Slow Shutter Shot of Softball Pitcher

I think this might be my first tip or tutorial for 2012….and it is August.  Anyway, I shot the Arvada West girls softball team against Boulder yesterday and near the end of the game I played around with some slow shutter speed shots of the Arvada West pitcher.  Here is a little tutorial and a couple images.

When shooting a sport like baseball, the standard thinking for photographers is fast shutter speed, the faster the shutter speed (or at least 1/500th of a second) will freeze the action.  But what if I want to blur the action?  Sounds kind of opposite of what you would want, but that was exactly what I was going for with these shots.

For most of the game I was at either 400 or 800 ISO and anywhere from 1/800th of a second to 1/2000th of a second shutter speed with the lens wide open at 2.8.  In the last half inning of play I moved to behind the backstop to shoot through the fence facing the pitcher for some head on shots.  Once I grabbed what I wanted I switched over to some slow shutter speeds to capture her in motion, to make the image, while a still photo, look like she is moving.  To do this you need to slow down your shutter speed.  To capture the image and correctly expose it, I had to switch my ISO down to 100 speed.  This allowed me to drop the shutter speed down some, but not enough for what I wanted.  So, changed the aperture from 2.8 up to F8.  This allowed me to take my shutter speed down to 1/13th of a second.  Now, two things to know when shooting at this speed.  One, use some sort of support, like a monopod to help stabilize the camera.  It is all but impossible to hand hold a camera with a long lens and expect images to be sharp.  And yes, while shooting at the moving subject with a slow shutter speed, very little will be sharp, but as you will see below, I did get something sharp.  The second thing to remember is to shoot in bursts.  Especially with a pitcher in Softball or Baseball, you will have a lot going on, from wind up to the stretch to the delivery.  I will usually take 5 to 10 photos of one pitch.  Out of those 5-10 photos, I am hoping for one good one, and a lot of times they end up being junk.

Here is the photo I took with the above settings, which I would call a missed shot.

Slow Shutter Speed Shot of Arvada West Softball Pitcher
ISO 100 Shutter 1/13th Aperture F8.0

As you can see, my position to shoot this was pretty good, but the shutter speed was too slow.  Many pitchers hold their heads pretty still in parts of the delivery, but this pitcher was not still enough at 1/13th at this point in her delivery.  Also, it was too slow causing too much of a blur from the ball going from in front of her to the top of the frame.  It just did not look good.  But when I do slow shutter speed shooting, I try a few different shutter speeds and hope one works out the best.  In this case, I changed my shutter speed to 1/20th of a second and dropped my aperture down to F6.3.  What I came up with was a winner.
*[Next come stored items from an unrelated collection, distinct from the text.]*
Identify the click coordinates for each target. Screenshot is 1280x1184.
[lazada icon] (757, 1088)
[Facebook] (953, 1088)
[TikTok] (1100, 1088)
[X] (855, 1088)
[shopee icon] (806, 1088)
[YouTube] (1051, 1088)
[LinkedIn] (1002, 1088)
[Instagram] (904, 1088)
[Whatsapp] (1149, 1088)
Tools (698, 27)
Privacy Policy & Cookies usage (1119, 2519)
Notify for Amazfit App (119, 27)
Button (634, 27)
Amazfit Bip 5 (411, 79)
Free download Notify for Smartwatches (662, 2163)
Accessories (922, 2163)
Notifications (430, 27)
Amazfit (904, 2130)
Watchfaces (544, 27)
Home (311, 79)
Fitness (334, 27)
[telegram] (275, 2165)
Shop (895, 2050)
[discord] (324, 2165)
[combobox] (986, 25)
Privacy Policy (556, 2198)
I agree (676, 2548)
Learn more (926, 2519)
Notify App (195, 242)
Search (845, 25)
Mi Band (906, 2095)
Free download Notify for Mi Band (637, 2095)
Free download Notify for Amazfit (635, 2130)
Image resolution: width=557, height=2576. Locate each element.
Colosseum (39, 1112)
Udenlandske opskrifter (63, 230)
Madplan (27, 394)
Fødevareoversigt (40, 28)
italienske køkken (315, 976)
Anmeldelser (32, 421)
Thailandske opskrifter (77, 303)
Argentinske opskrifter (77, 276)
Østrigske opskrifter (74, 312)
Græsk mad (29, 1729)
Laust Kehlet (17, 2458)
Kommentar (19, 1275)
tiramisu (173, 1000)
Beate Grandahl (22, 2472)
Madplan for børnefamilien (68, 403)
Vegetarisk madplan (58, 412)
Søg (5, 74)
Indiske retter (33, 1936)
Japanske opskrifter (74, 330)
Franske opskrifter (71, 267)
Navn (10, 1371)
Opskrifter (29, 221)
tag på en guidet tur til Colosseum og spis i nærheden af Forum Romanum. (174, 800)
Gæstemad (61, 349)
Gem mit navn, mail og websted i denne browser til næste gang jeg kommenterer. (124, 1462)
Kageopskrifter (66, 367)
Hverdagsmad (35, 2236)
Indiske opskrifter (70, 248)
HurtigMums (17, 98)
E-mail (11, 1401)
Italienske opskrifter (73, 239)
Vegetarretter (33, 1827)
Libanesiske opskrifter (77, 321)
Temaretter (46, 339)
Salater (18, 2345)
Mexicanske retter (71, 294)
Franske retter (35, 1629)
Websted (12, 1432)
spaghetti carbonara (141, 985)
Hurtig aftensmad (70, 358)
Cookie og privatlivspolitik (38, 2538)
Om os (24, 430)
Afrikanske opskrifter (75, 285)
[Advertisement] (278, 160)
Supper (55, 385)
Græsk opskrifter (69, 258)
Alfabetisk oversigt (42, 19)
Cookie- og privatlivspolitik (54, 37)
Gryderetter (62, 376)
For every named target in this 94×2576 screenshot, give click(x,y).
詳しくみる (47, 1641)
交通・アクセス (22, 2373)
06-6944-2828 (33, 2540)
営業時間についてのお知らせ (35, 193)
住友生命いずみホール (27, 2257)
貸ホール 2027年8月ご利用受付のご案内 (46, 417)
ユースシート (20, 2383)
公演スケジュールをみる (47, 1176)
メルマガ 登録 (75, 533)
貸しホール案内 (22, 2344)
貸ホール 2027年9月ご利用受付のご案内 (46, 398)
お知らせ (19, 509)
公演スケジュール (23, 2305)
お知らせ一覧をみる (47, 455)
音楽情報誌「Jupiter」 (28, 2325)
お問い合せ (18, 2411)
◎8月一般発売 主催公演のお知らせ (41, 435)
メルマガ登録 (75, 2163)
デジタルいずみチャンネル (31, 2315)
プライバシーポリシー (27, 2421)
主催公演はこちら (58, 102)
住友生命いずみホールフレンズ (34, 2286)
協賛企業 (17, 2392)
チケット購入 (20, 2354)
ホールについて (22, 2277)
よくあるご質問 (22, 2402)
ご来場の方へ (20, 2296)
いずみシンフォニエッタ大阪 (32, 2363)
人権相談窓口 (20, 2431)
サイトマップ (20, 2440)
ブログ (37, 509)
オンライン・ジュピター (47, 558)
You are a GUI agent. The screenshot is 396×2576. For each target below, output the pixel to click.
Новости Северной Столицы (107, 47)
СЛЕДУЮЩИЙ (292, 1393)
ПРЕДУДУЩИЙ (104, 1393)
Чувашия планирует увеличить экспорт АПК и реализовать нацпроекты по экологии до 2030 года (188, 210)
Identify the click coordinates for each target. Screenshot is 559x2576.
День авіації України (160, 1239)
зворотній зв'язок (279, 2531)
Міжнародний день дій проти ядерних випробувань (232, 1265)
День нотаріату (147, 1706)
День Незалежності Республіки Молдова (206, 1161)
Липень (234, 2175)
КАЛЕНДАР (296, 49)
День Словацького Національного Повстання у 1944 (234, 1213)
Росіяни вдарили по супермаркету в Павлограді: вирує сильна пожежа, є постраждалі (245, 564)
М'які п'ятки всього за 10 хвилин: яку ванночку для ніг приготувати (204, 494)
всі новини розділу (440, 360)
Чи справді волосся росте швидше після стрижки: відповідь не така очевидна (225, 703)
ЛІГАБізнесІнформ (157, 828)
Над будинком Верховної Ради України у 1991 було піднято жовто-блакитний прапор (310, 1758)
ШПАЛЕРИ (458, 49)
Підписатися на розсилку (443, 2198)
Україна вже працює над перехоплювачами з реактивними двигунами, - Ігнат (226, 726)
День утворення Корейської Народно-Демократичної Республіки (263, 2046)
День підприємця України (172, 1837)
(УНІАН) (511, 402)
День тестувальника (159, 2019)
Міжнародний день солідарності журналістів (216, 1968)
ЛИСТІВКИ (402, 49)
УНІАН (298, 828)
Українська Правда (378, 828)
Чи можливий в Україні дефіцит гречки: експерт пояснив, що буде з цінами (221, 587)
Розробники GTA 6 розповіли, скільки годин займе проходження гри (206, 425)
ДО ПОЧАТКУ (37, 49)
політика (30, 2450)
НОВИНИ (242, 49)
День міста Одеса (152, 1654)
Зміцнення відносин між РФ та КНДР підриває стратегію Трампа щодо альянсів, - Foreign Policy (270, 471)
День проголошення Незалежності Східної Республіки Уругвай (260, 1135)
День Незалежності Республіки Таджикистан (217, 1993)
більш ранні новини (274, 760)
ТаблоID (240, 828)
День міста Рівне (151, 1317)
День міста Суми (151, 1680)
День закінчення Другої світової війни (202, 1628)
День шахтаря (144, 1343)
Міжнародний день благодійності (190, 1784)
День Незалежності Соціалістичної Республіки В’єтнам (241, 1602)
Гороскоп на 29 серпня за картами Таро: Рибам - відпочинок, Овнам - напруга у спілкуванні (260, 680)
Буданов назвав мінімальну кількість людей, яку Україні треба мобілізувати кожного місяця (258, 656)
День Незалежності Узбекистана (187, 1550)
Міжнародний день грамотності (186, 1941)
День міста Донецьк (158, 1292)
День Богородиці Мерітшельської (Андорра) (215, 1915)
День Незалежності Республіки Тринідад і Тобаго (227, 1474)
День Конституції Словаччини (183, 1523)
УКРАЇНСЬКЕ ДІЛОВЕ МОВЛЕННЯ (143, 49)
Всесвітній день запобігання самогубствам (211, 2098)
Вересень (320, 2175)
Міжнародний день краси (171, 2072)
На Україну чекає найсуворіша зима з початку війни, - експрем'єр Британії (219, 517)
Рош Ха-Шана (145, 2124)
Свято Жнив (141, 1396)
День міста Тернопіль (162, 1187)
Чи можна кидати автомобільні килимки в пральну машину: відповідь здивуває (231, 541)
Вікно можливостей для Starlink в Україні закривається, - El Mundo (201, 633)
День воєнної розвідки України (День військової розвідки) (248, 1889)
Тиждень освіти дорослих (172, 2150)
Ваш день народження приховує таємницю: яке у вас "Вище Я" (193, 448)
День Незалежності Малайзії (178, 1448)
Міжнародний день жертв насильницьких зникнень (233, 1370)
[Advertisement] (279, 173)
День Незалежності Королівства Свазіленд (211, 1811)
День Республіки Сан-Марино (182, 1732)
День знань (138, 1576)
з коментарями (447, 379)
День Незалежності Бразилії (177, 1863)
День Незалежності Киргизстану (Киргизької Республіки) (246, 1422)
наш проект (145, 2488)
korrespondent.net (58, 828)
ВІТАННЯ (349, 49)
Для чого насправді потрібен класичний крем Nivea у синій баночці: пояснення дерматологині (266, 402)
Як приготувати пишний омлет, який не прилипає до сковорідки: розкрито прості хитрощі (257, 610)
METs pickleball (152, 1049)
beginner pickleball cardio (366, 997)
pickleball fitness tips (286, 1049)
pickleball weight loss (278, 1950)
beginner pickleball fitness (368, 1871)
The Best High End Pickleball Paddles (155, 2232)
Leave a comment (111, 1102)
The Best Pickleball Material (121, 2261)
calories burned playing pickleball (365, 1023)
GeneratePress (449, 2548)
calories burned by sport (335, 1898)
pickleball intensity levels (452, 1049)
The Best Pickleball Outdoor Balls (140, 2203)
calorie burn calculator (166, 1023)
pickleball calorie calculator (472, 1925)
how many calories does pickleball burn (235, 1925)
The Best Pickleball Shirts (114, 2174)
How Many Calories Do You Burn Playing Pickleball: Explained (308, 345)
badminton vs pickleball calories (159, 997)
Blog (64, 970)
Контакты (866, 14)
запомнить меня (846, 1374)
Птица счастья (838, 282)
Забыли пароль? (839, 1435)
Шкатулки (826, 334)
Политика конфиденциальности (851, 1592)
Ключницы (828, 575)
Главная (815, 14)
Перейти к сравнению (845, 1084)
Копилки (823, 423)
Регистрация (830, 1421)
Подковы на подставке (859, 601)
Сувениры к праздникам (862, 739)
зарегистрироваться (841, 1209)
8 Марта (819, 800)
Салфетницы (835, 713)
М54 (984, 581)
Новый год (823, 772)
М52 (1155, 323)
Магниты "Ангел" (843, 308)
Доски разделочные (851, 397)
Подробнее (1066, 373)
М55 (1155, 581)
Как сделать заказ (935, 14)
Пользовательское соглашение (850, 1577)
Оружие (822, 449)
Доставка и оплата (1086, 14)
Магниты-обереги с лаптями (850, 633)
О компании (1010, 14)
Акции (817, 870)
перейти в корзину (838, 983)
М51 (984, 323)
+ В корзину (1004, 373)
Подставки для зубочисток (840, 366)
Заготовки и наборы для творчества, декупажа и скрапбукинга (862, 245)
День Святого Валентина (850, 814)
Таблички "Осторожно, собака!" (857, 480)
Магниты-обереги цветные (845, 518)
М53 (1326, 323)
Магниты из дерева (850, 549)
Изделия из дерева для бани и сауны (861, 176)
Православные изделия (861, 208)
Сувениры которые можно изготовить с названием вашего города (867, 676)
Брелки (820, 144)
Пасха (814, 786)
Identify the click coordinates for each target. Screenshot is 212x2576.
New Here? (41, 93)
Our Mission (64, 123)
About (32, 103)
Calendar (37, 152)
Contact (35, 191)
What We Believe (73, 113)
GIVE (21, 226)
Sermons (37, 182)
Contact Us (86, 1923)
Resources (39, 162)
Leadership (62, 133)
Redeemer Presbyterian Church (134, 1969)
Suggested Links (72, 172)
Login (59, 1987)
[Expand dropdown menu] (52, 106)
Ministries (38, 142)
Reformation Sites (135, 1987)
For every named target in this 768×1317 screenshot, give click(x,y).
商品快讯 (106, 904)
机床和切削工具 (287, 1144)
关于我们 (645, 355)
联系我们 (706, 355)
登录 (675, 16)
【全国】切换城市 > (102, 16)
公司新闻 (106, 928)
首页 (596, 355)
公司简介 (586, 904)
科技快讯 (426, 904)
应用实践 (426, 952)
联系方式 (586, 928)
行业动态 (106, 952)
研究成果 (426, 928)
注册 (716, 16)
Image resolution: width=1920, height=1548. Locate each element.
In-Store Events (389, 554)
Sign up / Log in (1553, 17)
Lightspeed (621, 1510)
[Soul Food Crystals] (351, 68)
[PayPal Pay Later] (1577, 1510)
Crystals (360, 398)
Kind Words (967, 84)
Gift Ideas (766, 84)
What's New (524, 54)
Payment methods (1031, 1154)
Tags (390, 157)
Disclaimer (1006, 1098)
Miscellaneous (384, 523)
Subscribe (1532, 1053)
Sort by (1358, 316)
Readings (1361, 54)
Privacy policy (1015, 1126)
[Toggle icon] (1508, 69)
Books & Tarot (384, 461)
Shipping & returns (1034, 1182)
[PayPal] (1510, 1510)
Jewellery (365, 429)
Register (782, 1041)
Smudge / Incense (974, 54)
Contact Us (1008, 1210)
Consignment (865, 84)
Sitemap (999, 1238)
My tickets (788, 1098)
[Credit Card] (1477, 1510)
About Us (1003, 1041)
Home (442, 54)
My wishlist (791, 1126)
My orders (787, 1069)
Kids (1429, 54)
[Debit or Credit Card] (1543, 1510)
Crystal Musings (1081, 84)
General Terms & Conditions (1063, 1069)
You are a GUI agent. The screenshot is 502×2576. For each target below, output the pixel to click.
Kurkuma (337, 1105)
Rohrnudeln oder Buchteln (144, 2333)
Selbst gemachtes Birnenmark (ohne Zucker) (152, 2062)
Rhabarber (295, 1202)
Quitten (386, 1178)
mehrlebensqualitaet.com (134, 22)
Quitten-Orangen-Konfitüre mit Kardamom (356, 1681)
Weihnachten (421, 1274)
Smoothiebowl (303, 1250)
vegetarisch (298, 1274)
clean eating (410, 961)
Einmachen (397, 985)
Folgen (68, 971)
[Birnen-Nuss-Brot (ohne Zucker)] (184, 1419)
Slow Shutter Speed shot of Arvada West Softball Pitcher
ISO 100 Shutter 1/20 Aperture 6.3

Now, you can see the pitchers face is relatively sharp for all the movement she is doing, her plant foot toes are kind of sharp, and there is movement from her kick leg and pitching arm.  Now, am I happy with the shot?  Yes. Could I have done it better?  Quite possibly.  Going to 1/30th of a second, I might have been able to get her face real sharp and the arm and ball might have been clearer to view, but overall, I am really happy with the shot.

Both shots were taken with a Canon 7D and a Sigma 120-300 F2.8 lens.